__TASK TO COMPLETE__.
Display each line of the records below that contains the word "header".

--- start SUPPLIED MATERIAL ---

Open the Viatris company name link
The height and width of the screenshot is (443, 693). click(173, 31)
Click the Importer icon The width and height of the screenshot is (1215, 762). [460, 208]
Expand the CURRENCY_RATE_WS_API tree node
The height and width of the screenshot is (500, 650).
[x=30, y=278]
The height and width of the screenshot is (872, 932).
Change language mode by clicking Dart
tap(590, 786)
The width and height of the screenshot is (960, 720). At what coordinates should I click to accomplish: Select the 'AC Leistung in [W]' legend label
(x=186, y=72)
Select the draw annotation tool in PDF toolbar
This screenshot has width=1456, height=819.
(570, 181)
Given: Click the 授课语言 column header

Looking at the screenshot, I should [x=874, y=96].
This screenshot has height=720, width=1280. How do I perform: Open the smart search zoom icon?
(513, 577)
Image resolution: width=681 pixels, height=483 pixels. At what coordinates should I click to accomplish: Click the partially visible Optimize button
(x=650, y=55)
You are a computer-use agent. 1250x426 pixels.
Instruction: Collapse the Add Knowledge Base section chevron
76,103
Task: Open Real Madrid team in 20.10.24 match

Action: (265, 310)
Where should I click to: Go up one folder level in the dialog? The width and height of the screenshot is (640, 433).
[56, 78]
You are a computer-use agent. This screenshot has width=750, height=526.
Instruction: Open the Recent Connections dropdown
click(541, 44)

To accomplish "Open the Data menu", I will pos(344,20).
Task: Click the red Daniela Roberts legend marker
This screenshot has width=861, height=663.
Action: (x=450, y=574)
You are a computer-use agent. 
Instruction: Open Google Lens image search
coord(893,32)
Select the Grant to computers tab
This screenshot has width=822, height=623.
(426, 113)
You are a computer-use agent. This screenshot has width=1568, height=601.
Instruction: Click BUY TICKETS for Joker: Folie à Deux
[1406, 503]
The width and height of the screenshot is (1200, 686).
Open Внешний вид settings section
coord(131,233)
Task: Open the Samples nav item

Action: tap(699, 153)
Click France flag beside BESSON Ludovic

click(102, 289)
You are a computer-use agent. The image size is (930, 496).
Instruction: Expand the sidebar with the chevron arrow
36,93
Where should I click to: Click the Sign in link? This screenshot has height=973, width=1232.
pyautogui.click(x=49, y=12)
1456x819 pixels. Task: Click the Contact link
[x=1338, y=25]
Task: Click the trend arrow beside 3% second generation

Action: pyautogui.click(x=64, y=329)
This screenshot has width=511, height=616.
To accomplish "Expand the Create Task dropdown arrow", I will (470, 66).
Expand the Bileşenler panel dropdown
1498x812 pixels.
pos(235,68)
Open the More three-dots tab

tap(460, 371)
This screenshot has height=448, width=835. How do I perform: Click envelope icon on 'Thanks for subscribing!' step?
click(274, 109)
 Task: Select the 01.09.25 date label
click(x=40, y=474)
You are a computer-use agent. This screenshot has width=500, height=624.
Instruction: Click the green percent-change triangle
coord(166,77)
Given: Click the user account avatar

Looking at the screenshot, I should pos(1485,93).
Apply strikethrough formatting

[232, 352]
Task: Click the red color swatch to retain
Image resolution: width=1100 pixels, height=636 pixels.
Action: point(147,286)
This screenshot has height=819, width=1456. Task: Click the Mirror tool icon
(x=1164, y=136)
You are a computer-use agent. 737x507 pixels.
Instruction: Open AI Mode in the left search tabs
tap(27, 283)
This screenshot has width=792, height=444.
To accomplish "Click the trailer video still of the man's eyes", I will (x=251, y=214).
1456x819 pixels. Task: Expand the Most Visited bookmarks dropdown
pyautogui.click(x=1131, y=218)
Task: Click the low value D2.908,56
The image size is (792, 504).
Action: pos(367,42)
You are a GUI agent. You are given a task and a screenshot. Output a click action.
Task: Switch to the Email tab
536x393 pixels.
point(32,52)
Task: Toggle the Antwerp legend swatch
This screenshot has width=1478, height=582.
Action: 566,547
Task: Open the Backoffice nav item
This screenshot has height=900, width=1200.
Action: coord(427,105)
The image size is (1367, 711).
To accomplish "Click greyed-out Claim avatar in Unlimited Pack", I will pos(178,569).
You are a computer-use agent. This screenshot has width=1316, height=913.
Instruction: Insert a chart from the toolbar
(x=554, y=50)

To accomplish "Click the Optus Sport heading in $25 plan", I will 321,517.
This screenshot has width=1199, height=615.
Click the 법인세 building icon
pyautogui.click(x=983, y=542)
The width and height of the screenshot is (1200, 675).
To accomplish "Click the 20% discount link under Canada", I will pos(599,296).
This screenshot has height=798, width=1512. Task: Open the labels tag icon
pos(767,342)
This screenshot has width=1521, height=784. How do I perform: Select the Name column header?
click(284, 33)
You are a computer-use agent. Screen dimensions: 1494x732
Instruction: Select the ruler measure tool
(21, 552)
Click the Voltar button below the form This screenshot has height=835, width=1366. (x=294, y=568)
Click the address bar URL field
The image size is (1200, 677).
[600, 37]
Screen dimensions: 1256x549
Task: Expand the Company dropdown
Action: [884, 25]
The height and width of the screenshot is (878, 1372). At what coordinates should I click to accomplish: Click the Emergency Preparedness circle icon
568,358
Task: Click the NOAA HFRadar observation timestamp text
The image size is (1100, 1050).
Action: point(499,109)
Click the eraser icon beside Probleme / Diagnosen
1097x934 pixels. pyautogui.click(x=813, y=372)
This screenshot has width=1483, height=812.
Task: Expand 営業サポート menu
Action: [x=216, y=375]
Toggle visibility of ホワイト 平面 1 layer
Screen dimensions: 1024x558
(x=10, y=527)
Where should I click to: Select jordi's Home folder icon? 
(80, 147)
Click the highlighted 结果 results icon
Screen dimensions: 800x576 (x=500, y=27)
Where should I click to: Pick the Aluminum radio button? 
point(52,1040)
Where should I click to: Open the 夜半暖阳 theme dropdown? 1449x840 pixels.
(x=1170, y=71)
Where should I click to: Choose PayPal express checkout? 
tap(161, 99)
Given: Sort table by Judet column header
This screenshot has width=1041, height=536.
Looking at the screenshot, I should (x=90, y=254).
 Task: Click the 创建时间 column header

--- end SUPPLIED MATERIAL ---

__RESULT BELOW__.
Given: Click the 授课语言 column header
This screenshot has width=1521, height=784. How do I perform: Select the Name column header?
Given: Sort table by Judet column header
 Task: Click the 创建时间 column header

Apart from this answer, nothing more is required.